Securitization is a useful financial tool that healthcare providers can use to their benefit. Properly structured, securitizations of healthcare receivables give healthcare providers access to a broad array of capital sources. The double-lock-box structure is generally recognized as being effective to securitize governmental healthcare receivables, and revised Article 9 of the UCC has recently resolved the uncertainty surrounding private insurance receivables in favor of allowing securitization and providing a single filing location to perfect assignments of those receivables. The HIPAA privacy standards, set to go into effect in April 2003, will require that securitizations be carefully structured to permit the parties to exercise their rights in the same manner as they have in the past. However, once the proper structure has been put in place, healthcare providers should be well-positioned to take advantage of the benefits that securitization has provided to numerous other asset classes.

a. Lubove, Seth, "Risky Business," Forbes.com, October 28, 2002, www.forbes.com/forbes/2002/1028/150.html.

ISSUES AND ACTIONS

Securitization of receivables allows healthcare providers to obtain an additional funding source by selling their accounts receivables to investors.

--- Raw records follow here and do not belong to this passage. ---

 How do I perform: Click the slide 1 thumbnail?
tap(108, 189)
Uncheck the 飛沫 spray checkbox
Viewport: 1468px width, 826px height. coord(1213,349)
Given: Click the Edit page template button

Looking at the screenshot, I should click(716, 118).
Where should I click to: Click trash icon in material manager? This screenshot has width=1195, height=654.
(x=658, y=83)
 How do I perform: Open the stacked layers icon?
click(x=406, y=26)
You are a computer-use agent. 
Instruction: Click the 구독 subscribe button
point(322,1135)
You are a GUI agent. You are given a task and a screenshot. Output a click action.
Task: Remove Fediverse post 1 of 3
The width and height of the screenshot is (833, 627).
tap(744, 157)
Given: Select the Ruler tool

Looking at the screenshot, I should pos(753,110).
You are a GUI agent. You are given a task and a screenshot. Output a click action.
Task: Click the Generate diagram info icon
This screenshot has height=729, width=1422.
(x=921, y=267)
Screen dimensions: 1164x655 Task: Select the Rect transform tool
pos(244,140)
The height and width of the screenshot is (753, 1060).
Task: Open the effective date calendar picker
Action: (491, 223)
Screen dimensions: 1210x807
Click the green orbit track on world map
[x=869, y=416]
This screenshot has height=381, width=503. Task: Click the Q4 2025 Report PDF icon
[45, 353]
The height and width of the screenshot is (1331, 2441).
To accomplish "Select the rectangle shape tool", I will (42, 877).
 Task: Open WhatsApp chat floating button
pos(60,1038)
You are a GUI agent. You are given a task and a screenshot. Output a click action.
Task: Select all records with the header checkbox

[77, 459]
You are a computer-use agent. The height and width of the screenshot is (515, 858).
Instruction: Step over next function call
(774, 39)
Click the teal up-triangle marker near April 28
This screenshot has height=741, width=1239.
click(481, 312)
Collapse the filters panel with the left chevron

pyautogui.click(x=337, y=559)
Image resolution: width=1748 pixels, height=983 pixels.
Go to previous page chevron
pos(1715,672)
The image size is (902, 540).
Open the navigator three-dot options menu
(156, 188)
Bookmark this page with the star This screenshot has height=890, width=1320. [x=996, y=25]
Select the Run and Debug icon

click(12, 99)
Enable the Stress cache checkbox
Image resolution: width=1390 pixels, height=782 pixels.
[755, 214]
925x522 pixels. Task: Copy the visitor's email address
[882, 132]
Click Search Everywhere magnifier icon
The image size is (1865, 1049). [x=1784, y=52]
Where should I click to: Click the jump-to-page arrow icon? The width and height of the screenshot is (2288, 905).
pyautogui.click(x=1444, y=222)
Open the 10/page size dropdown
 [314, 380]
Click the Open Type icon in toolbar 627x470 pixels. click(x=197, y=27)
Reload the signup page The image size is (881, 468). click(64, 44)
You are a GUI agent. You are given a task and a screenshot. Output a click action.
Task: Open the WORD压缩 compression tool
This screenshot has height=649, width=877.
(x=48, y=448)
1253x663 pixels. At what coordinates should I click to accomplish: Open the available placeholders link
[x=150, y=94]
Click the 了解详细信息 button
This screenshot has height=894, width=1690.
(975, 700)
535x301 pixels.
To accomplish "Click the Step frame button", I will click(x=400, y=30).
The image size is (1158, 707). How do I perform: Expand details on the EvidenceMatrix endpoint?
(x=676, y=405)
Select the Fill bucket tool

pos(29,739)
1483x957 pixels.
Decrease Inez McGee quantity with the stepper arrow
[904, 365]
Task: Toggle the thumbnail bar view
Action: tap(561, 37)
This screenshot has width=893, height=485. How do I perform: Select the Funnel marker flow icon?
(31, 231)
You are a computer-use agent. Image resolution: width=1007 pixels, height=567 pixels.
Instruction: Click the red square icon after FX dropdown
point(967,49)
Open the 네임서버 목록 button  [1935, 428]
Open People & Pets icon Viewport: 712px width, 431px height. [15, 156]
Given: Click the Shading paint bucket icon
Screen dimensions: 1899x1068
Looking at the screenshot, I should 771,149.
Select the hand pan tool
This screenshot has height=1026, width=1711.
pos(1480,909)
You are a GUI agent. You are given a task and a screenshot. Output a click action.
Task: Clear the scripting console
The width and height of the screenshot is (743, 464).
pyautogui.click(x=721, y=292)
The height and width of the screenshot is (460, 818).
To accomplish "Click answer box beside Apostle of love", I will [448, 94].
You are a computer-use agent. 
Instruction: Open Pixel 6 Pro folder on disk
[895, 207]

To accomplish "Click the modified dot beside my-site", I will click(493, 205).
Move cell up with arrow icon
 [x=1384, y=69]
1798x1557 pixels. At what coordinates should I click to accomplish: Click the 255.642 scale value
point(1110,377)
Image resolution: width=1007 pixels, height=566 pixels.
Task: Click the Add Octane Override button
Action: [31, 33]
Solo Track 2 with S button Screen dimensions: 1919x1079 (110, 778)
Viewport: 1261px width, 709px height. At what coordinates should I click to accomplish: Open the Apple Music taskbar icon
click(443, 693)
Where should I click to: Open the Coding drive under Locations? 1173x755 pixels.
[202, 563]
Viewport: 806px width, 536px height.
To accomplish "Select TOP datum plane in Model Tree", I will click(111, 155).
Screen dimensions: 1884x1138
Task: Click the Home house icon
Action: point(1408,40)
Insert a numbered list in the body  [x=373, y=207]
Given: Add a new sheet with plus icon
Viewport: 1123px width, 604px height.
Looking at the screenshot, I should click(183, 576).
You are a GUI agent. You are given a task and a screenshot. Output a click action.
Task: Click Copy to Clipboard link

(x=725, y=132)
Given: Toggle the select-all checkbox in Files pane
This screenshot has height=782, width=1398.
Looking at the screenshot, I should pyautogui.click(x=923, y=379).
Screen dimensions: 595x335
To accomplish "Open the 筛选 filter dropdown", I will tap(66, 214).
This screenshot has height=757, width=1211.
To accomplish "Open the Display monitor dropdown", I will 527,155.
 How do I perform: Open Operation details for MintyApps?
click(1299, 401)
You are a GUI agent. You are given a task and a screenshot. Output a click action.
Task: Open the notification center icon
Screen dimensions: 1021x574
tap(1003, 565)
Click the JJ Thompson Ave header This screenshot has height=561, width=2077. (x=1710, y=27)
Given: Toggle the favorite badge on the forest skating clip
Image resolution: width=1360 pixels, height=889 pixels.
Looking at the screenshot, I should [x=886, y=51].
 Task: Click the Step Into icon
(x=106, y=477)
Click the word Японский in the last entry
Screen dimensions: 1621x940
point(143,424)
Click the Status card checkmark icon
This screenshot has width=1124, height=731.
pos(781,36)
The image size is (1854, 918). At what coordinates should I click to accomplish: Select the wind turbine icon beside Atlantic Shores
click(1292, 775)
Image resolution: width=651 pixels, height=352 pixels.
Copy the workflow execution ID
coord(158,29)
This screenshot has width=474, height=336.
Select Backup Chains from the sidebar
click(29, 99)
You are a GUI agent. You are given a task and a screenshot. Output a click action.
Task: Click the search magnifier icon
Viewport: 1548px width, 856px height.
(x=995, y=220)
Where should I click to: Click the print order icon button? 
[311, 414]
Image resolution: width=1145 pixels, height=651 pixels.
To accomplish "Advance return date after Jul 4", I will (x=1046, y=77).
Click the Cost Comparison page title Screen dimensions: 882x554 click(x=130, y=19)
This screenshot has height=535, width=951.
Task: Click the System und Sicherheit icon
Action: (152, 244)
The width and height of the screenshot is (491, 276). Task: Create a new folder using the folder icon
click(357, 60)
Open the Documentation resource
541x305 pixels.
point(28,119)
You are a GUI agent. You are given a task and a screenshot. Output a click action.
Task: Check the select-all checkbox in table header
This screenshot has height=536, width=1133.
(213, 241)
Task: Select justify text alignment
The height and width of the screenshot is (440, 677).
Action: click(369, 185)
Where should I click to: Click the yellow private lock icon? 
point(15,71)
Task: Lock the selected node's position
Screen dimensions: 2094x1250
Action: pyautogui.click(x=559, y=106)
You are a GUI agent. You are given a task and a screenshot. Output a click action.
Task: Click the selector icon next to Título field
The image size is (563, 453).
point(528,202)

  • A double-lock-box structure allows providers to securitize Medicare and Medicaid receivables without violating federal laws.
  • A 2001 revision to the Uniform Commercial Code facilitates providers ’ securitization of private healthcare insurance receivables by underscoring rights of a purchaser of those receivables.
  • HIPAA privacy standards appear to permit the use and disclosure of protected health information in crafting a securitization program.
  • The securitization should be structured to shield the value of the receivables to be transferred from the potential backruptcies of the originator and the purchaser.

ABOUT THE AUTHOR

Mark Spradling, JD, is chair of the structured finance practice group, Vinson & Elkins LLP, Houston.